[Stored entries]
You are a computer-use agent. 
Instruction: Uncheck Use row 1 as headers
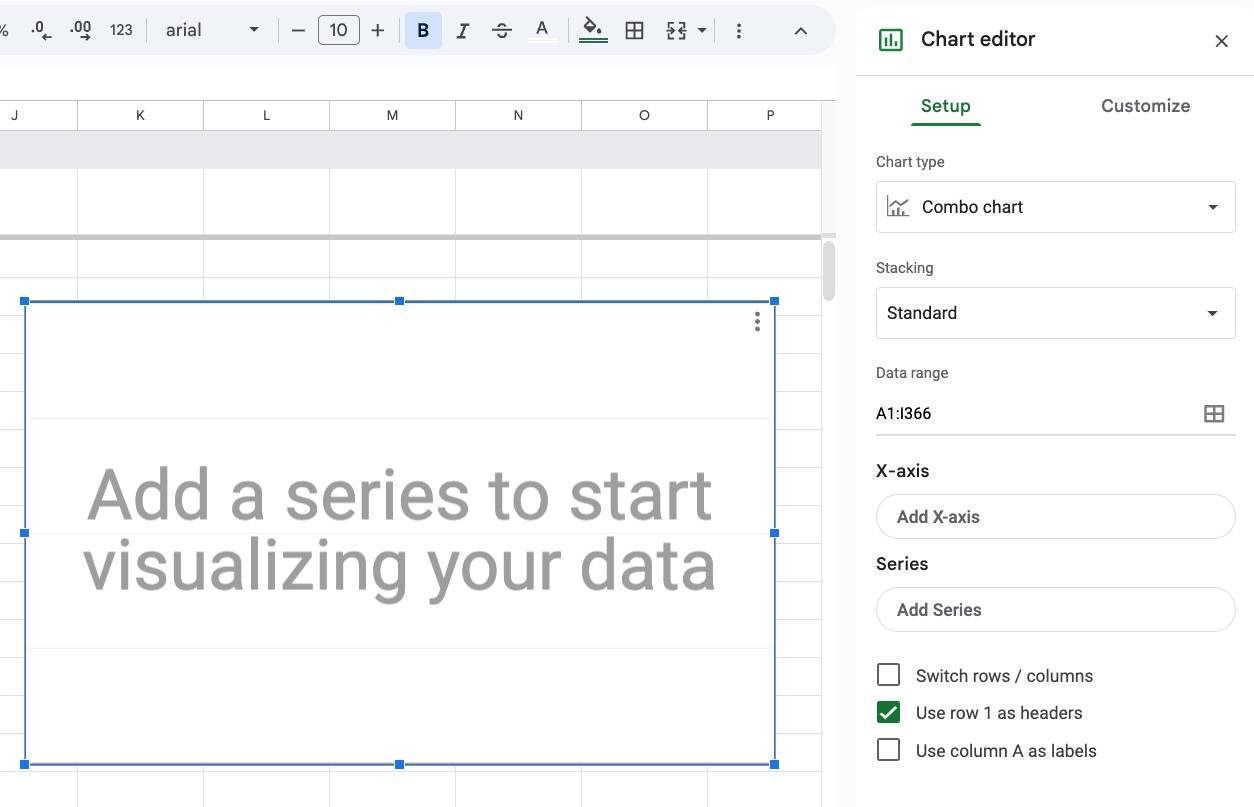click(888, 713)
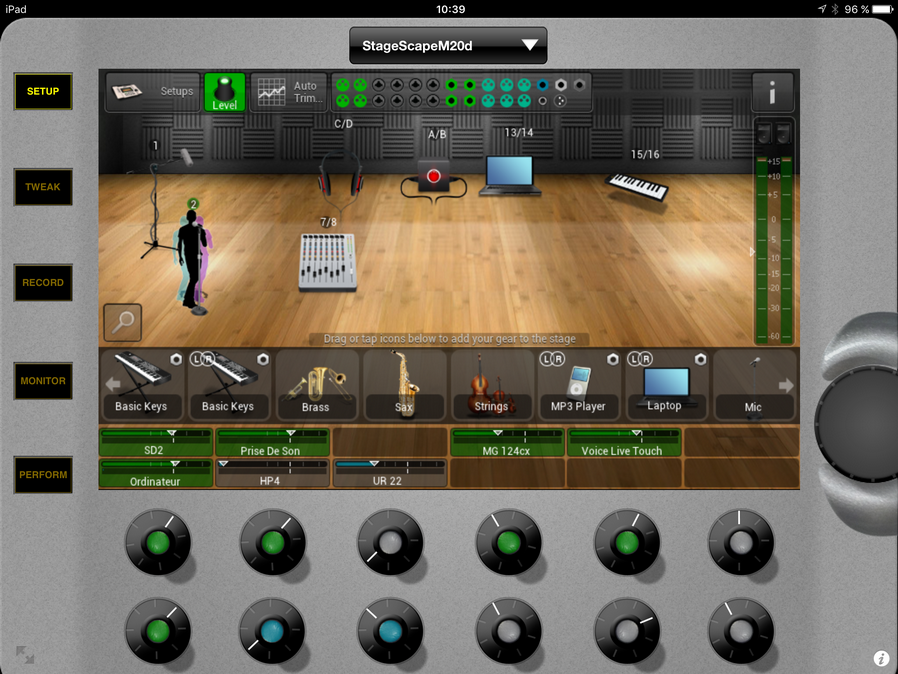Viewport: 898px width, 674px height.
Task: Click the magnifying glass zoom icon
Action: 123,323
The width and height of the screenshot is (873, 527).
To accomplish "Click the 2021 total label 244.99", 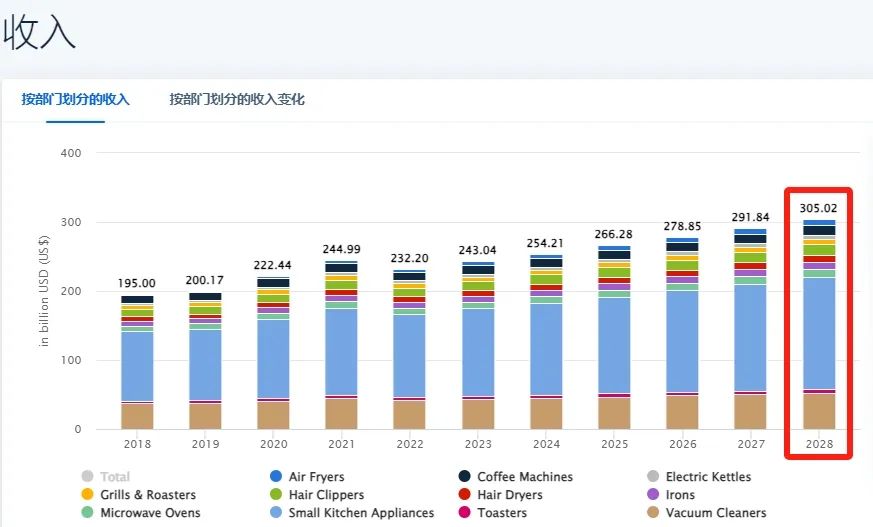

ACTION ITEM:
Take the line that holds "The width and" as the start and the last line of the data as the end. Copy only those lines exactly, both ends included, except the pictures.

OUTPUT FOR THIS TASK:
The width and height of the screenshot is (873, 527).
To accomplish "Click the 2021 total label 244.99", 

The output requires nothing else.